# Xorg  ATI video card



## shalimar (Nov 2, 2016)

Hello, I am having some problems with Xorg. I thought that it was Gnome but I tried with Enlightenment and also having the same problem. The graphics are going too slow and some applications does not open like Firefox. I have an ATI Radeon 5000 video card.


----------



## SirDice (Nov 2, 2016)

I'm afraid you may have an unsupported card.

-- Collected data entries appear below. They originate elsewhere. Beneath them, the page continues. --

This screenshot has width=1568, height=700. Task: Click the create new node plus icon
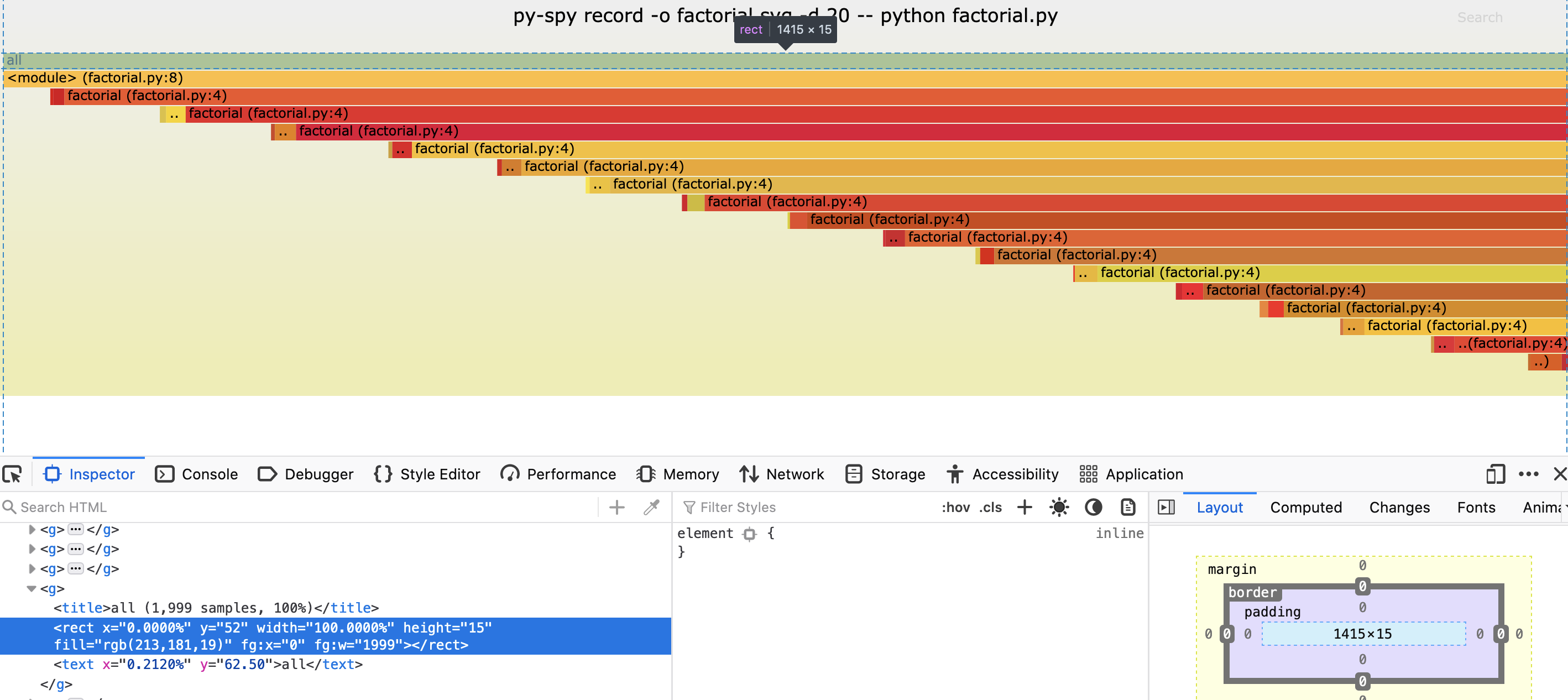616,507

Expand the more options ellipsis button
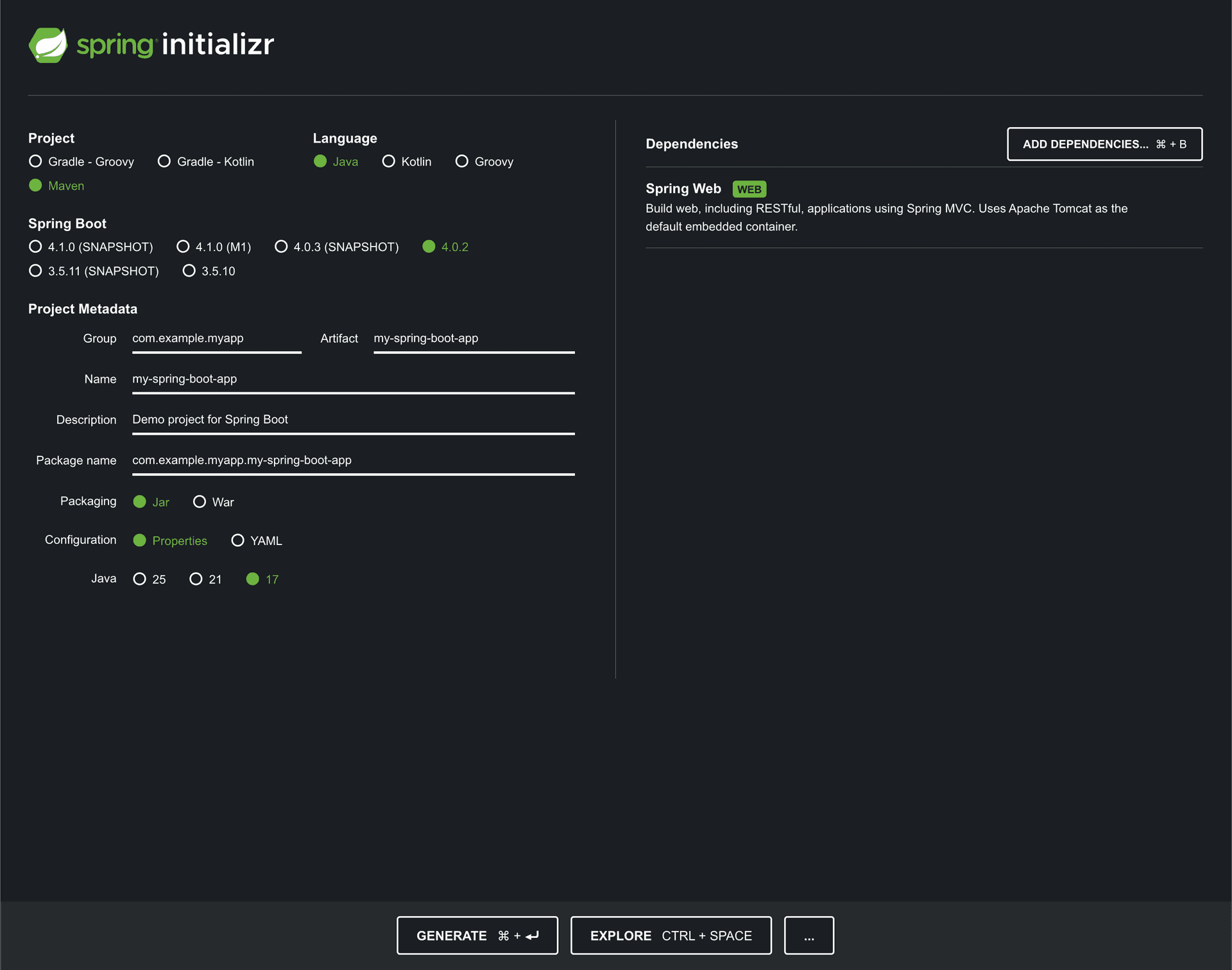[809, 935]
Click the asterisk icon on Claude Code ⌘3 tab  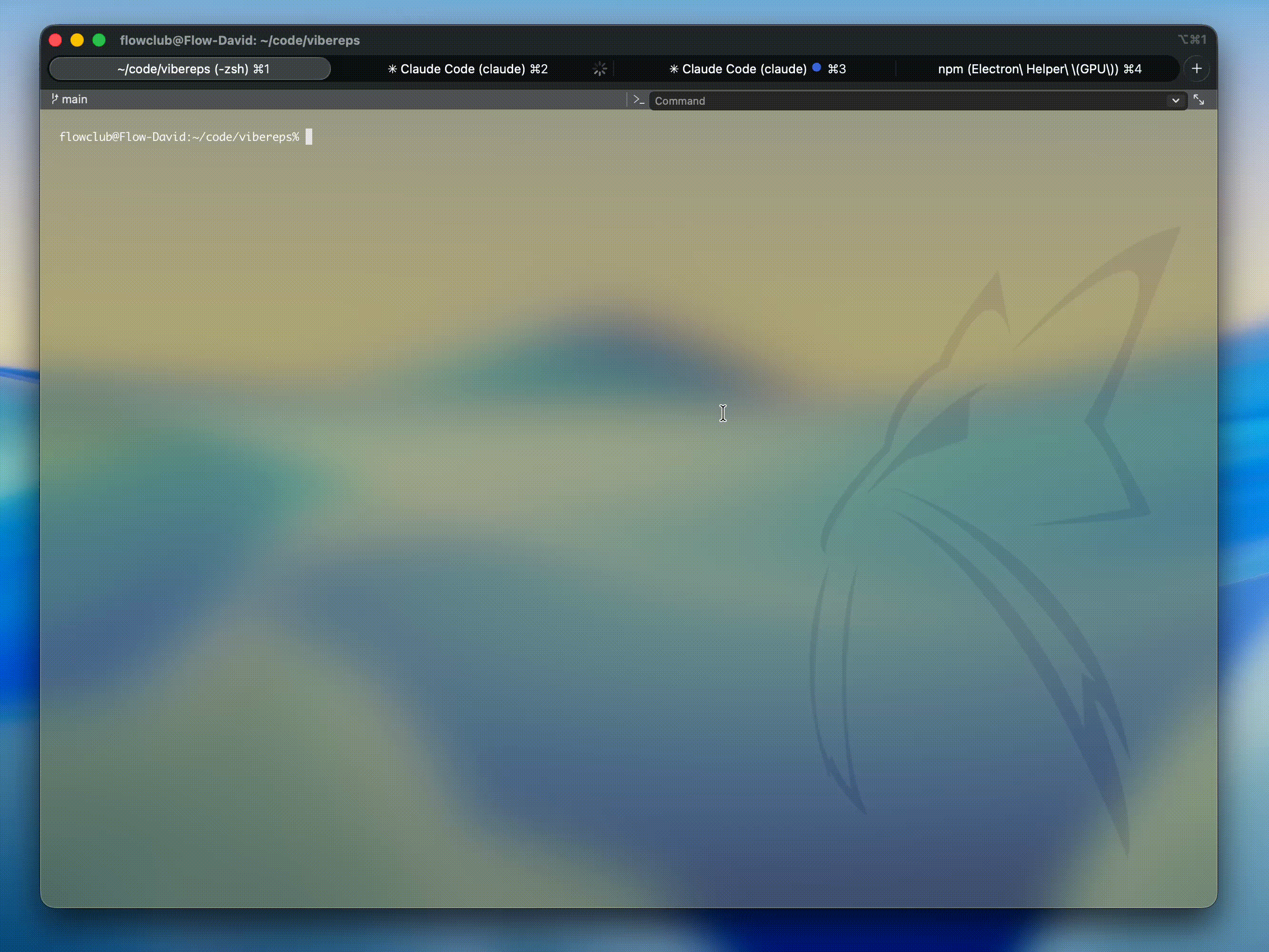(674, 69)
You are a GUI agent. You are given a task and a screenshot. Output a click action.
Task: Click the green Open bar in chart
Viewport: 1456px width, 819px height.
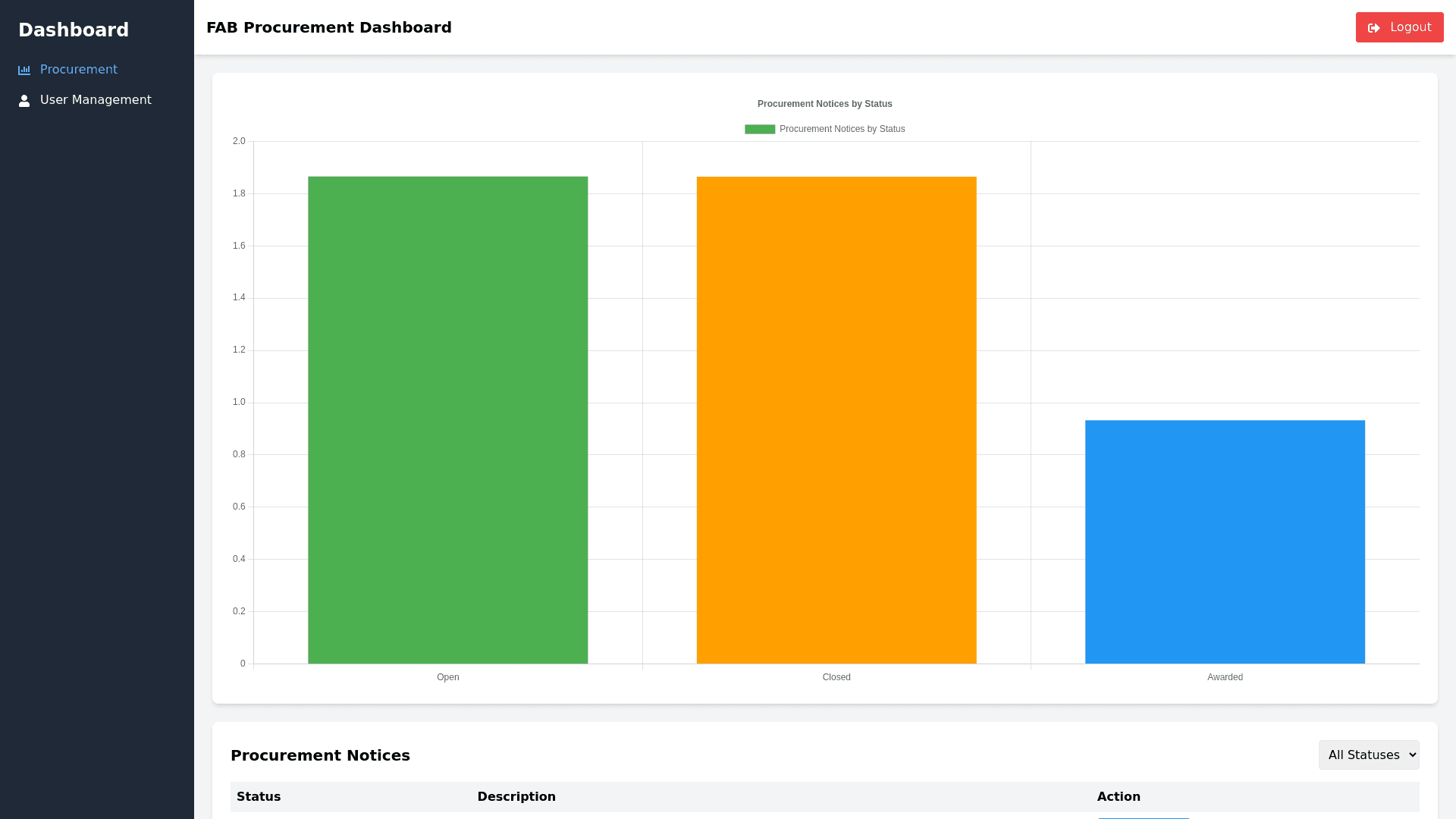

https://wiki.freebsd.org/Graphics#AMD_.2F_Radeon_Graphics


----------



## T-Daemon (Nov 2, 2016)

SirDice said:


> I'm afraid you may have an unsupported card.
> 
> https://wiki.freebsd.org/Graphics#AMD_.2F_Radeon_Graphics


This site (https://wiki.freebsd.org/Graphics/WITH_NEW_XORG) states a working Radeaon HD 5000 with X.Org version 1.12 . But only X.org, no virtual terminal support (note the VT switching (1) comment).


----------



## SirDice (Nov 2, 2016)

That's an old page (last updated in December 2014). The page I linked to was updated last August so it should be fairly up to date.


----------



## shalimar (Nov 2, 2016)

SirDice said:


> I'm afraid you may have an unsupported card.
> 
> https://wiki.freebsd.org/Graphics#AMD_.2F_Radeon_Graphics



Thank you, my other option is an Nvidia 9800GT but I do not see on the list either, so nothing else than wait for a future update maybe.


----------



## ASX (Nov 2, 2016)

The nvidia will work either with nvidia-driver (latest) or with nvidia-driver-340.


----------



## SirDice (Nov 2, 2016)

Yep, the NVidia card should be fully working. It does require the "legacy" driver though, x11/nvidia-driver-340.


----------



## shalimar (Nov 2, 2016)

SirDice said:


> Yep, the NVidia card should be fully working. It does require the "legacy" driver though, x11/nvidia-driver-340.



Ok thanks, will try with that one so.


----------